Leadership: Pat Anderson from the Referendum Council with a piti holding the Uluru Statement from the Heart at the closing ceremony of the First Nations National Convention on 26 May 2017. Alex Ellinghausen/Sydney Morning Herald 


When the Uluru Statement from the Heart called for a national process of truth-telling, supervised by a Makarrata Commission, it left open the question of which stories would be considered truthful and in need of being told. Answering that question isn’t as straightforward as it might seem: as the four reports of Reconciliation Australia’s Reconciliation Barometer suggest, Indigenous Australians have differing views about history’s “truths” and their implications.

Australia’s colonial history includes stories of conflict and stories of cooperation. In the words of the final report of the Referendum Council, the organisation that endorsed the Uluru Statement, “the true history of colonisation” includes not only “the genocides, the massacres, the wars and the ongoing injustices and discrimination” but also “stories of how First Nations Peoples have contributed to protecting and building this country.”

Because each locality will have its own array of stories, truth-telling should be a regional or local process, write Megan Davis, one of the influential drafters of the Uluru Statement, and Gabrielle Appleby.
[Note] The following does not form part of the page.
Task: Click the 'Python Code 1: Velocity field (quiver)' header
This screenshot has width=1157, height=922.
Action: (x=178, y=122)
It should be “led by Aboriginal and Torres Strait Islander peoples working with non-Aboriginal people in that community.”
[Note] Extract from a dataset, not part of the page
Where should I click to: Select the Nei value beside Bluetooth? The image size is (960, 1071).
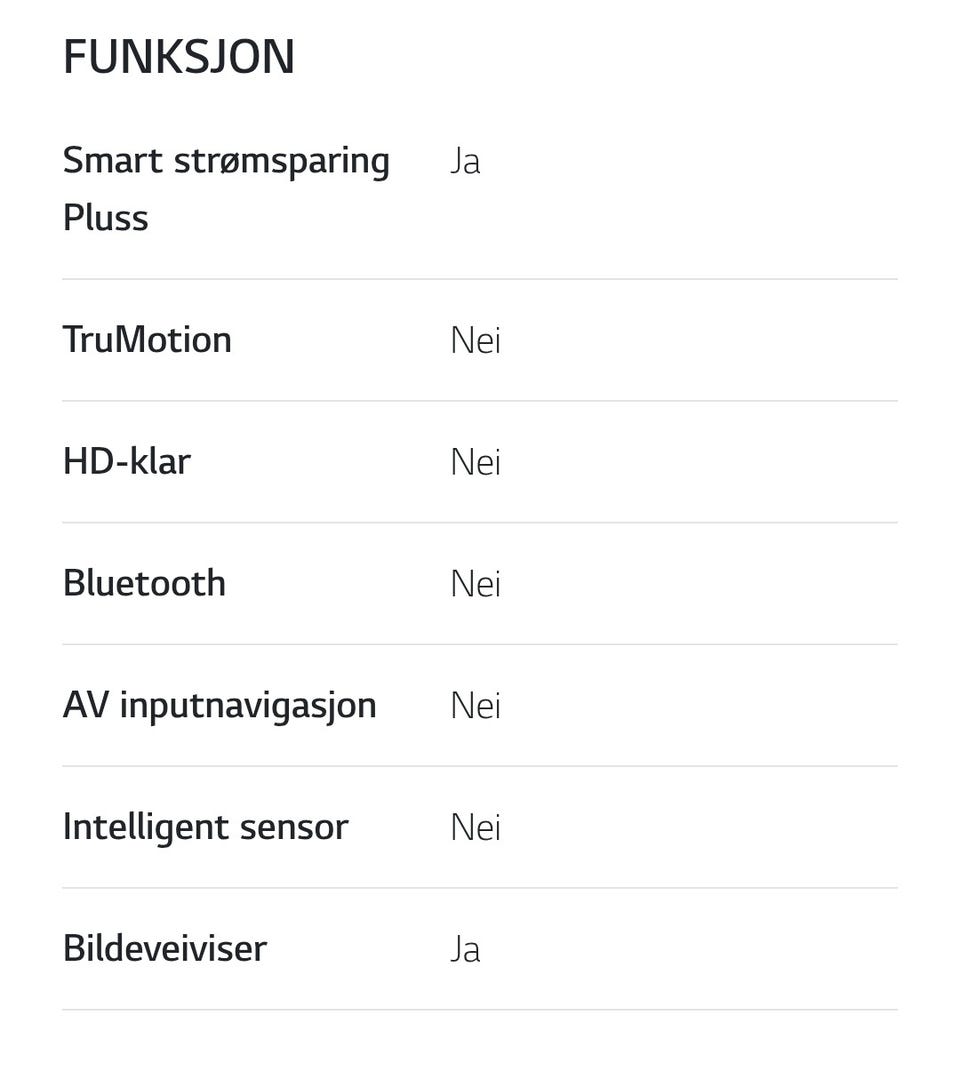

Which Indigenous actions should count as “protecting and building this country” will undoubtedly be debated. In an effort to promote more inclusive Anzac commemorations, for example, the federal government has highlighted the contribution of Aboriginal Australians to Australia’s war effort. But what of the trackers who helped Constable Bill McKinnon find Yokununna, the man he killed in the controversial circumstances recounted in Mark McKenna’s recent book, Return to Uluru?


Truth-telling has political significance, and sometimes it avows a political purpose. The Uluru Statement suggested a political context for truth-telling: “We seek a Makarrata Commission to supervise a process of agreement-making between governments and First Nations and truth-telling about our history.” But ought truth-telling be “supervised”?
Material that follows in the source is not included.